Working from the records below, return word for word the line that contains "Select the blue Fact-Check badge" and each line after it, ending with the last. Skip all pictures.
╭─ INPUT
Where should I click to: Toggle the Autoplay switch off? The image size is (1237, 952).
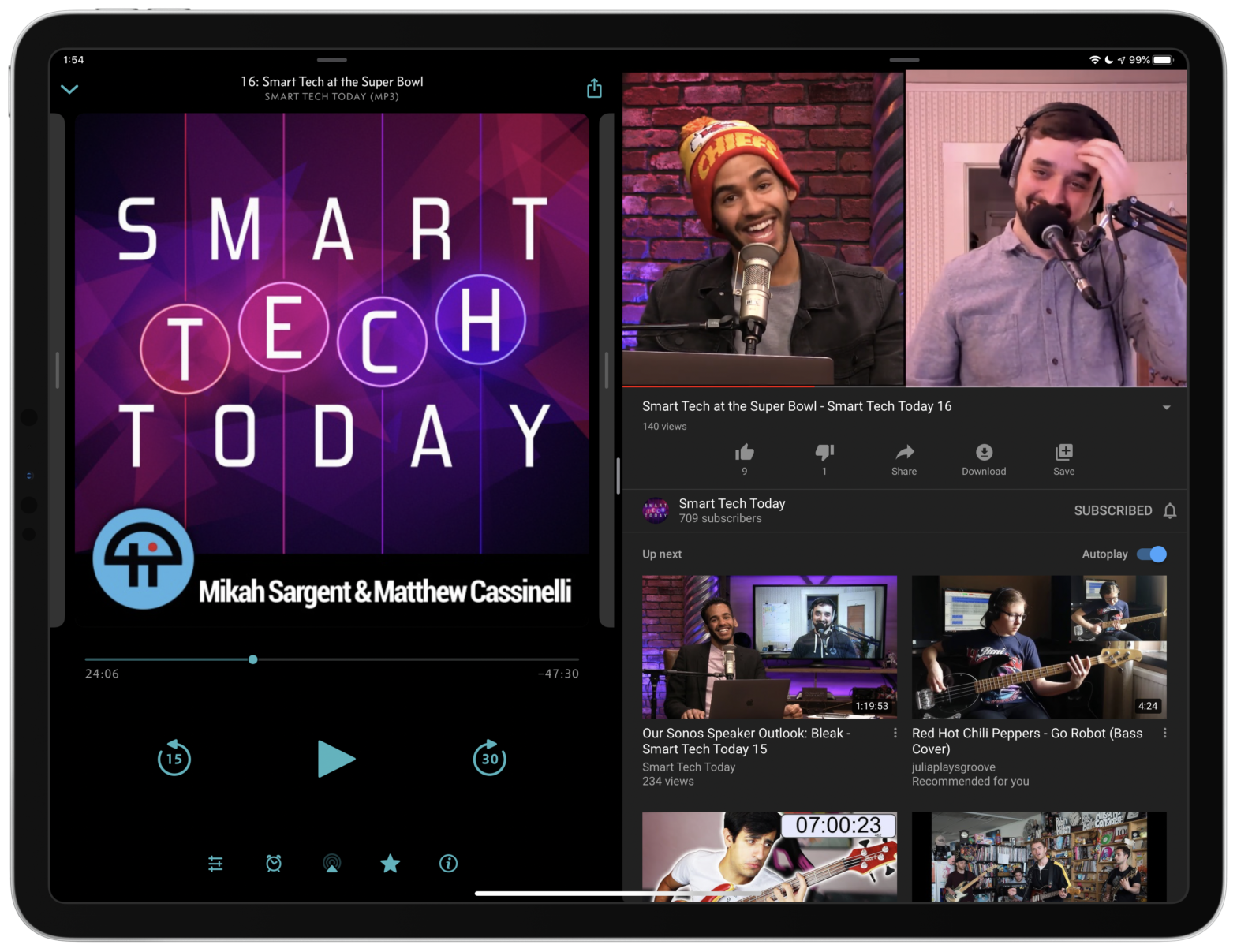(x=1152, y=554)
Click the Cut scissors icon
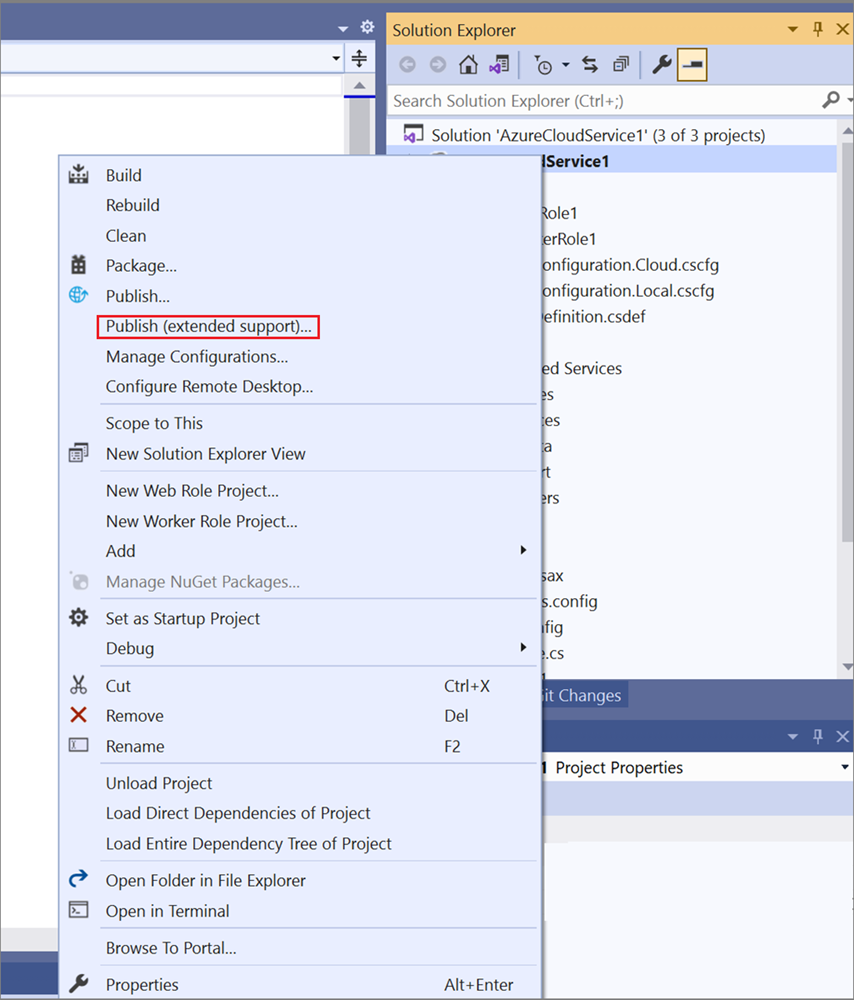Screen dimensions: 854x1000 [x=78, y=686]
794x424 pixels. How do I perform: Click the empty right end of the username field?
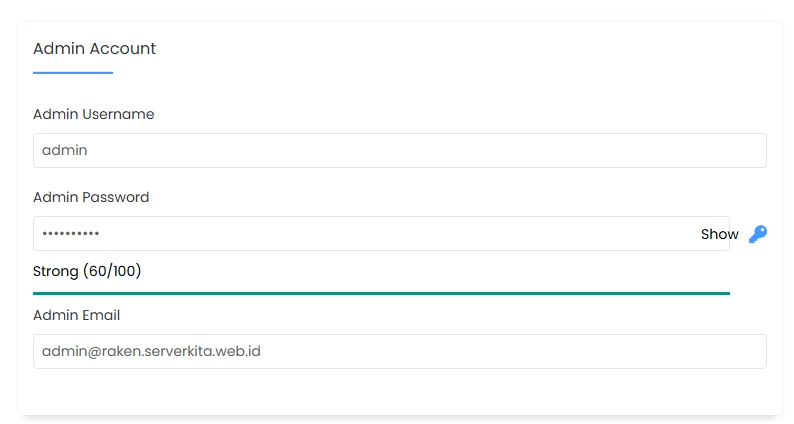pos(700,151)
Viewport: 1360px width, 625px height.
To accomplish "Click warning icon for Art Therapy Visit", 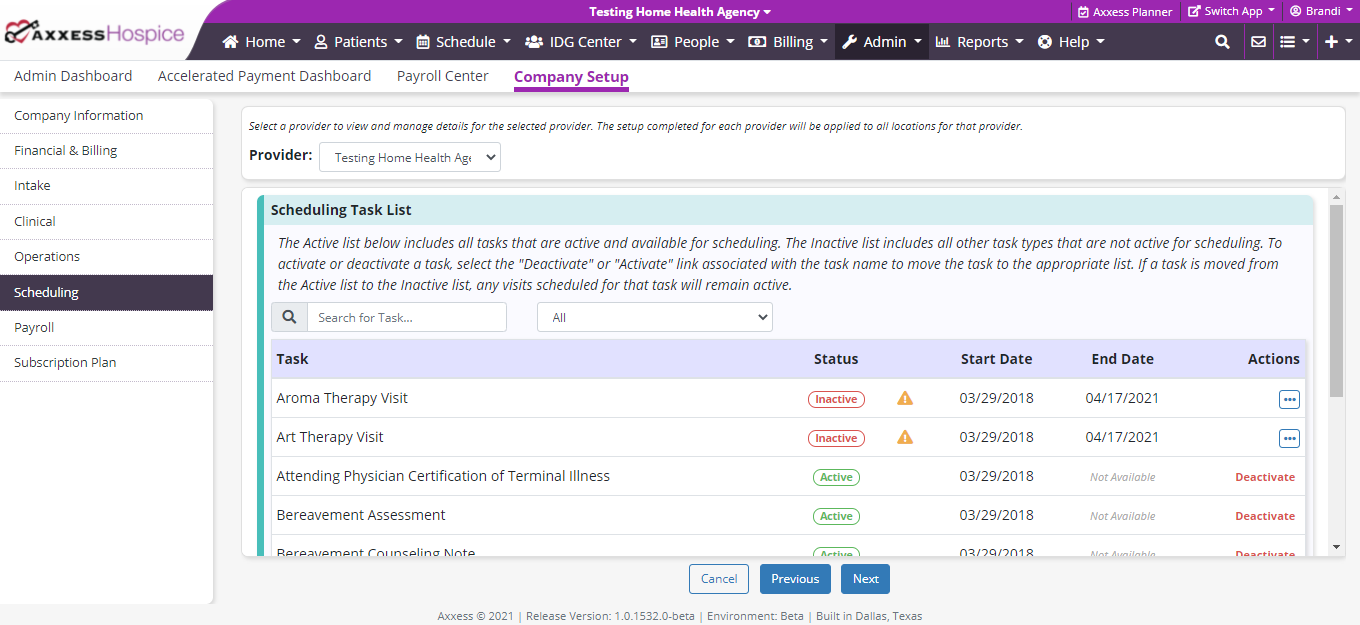I will (905, 437).
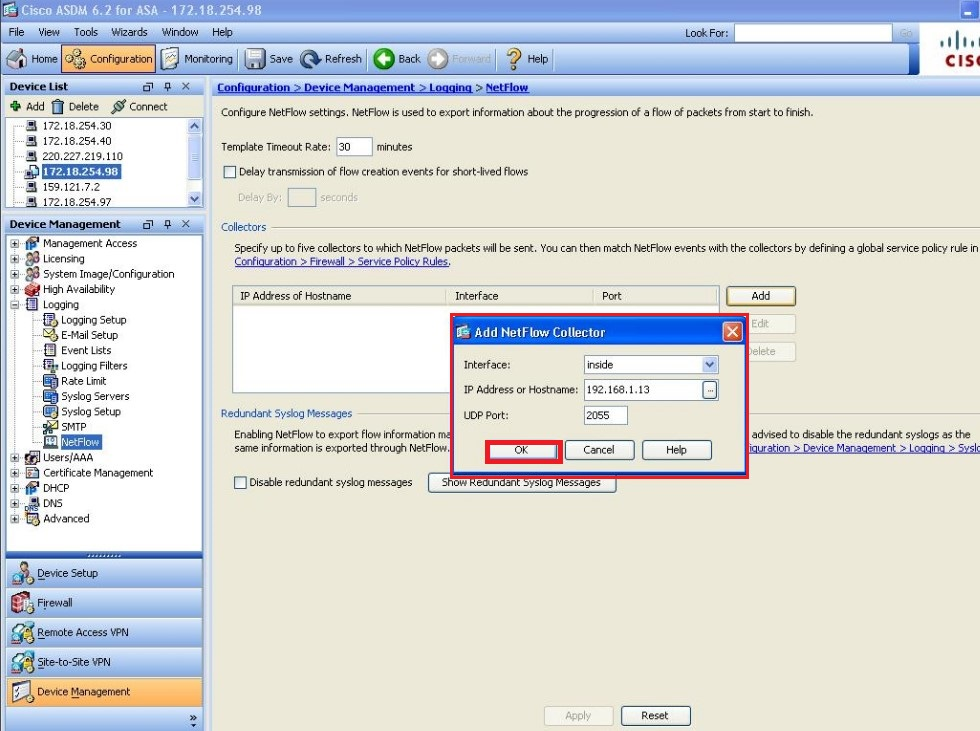Click inside the Look For search field
Viewport: 980px width, 731px height.
pos(812,32)
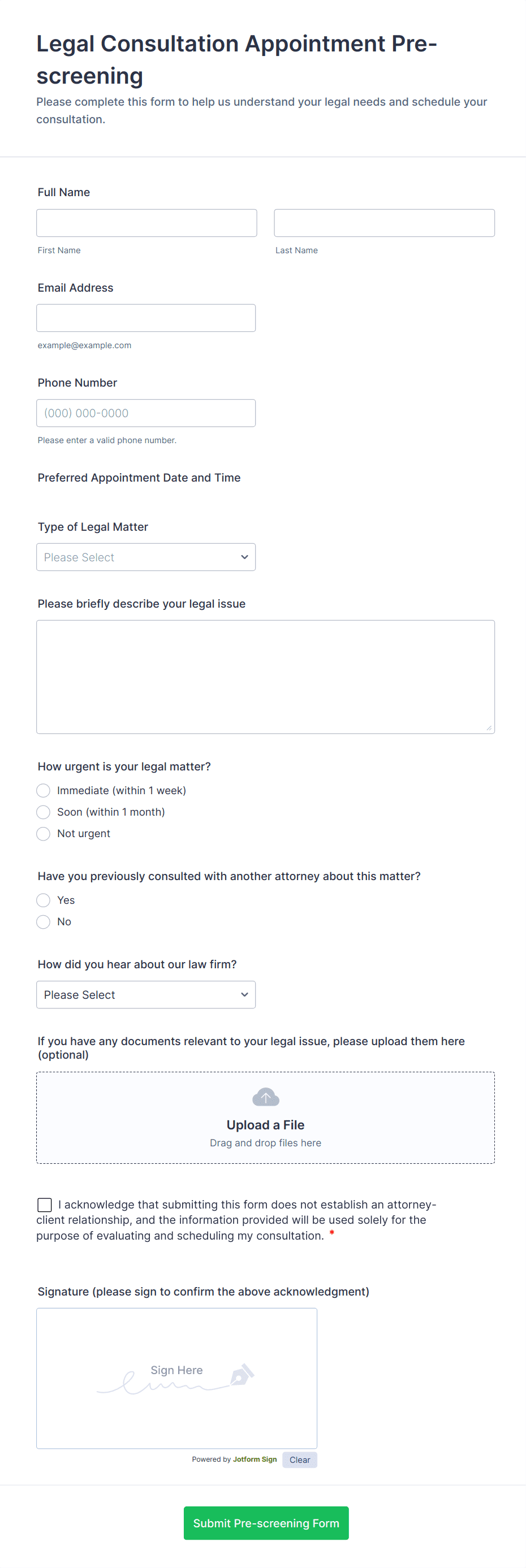Clear the signature field
This screenshot has width=526, height=1568.
pos(300,1459)
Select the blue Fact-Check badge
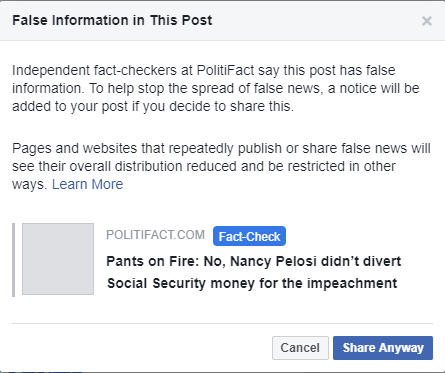Image resolution: width=445 pixels, height=373 pixels. [x=249, y=236]
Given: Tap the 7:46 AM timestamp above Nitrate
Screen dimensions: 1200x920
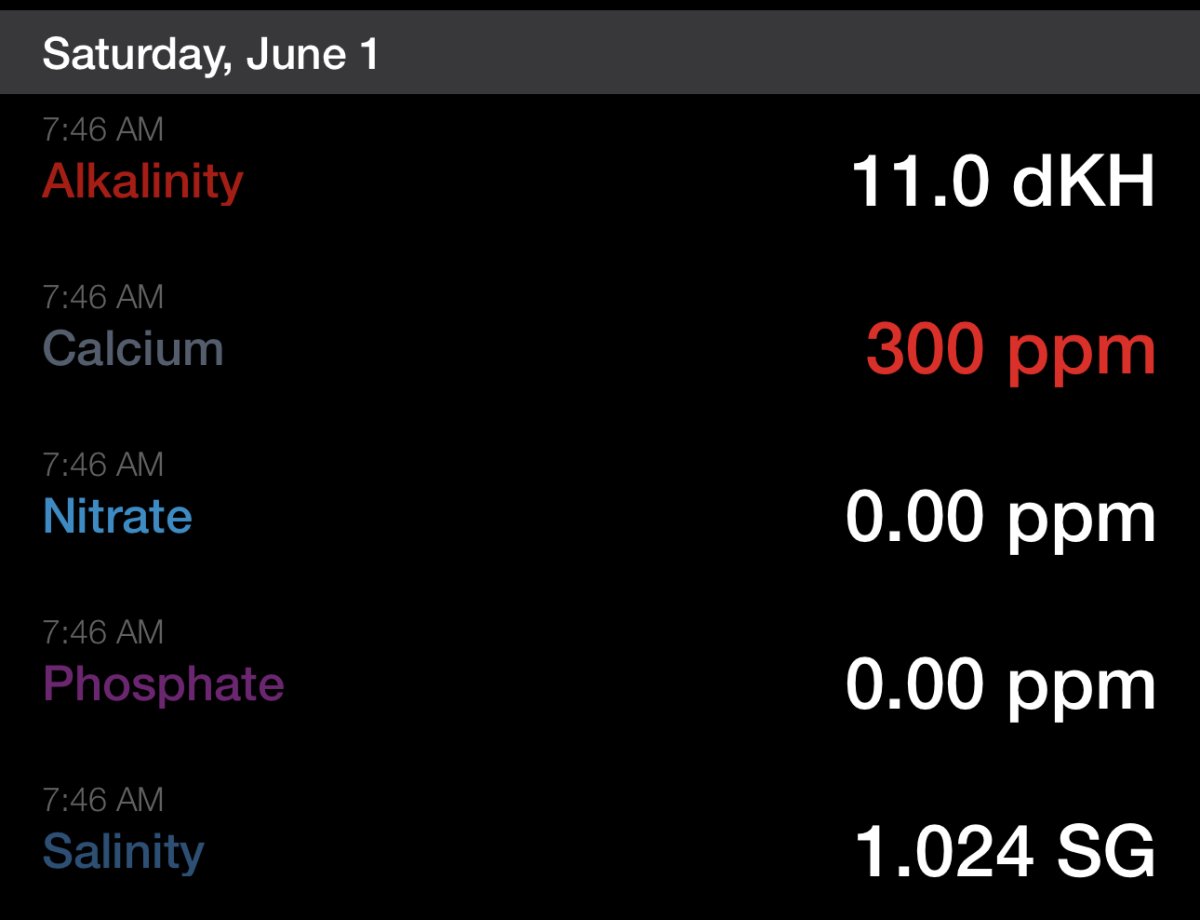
╰─
> **ANSWER SECTION**
Select the blue Fact-Check badge
Image resolution: width=445 pixels, height=373 pixels. [x=249, y=236]
Given: Tap the 7:46 AM timestamp above Nitrate
Screen dimensions: 1200x920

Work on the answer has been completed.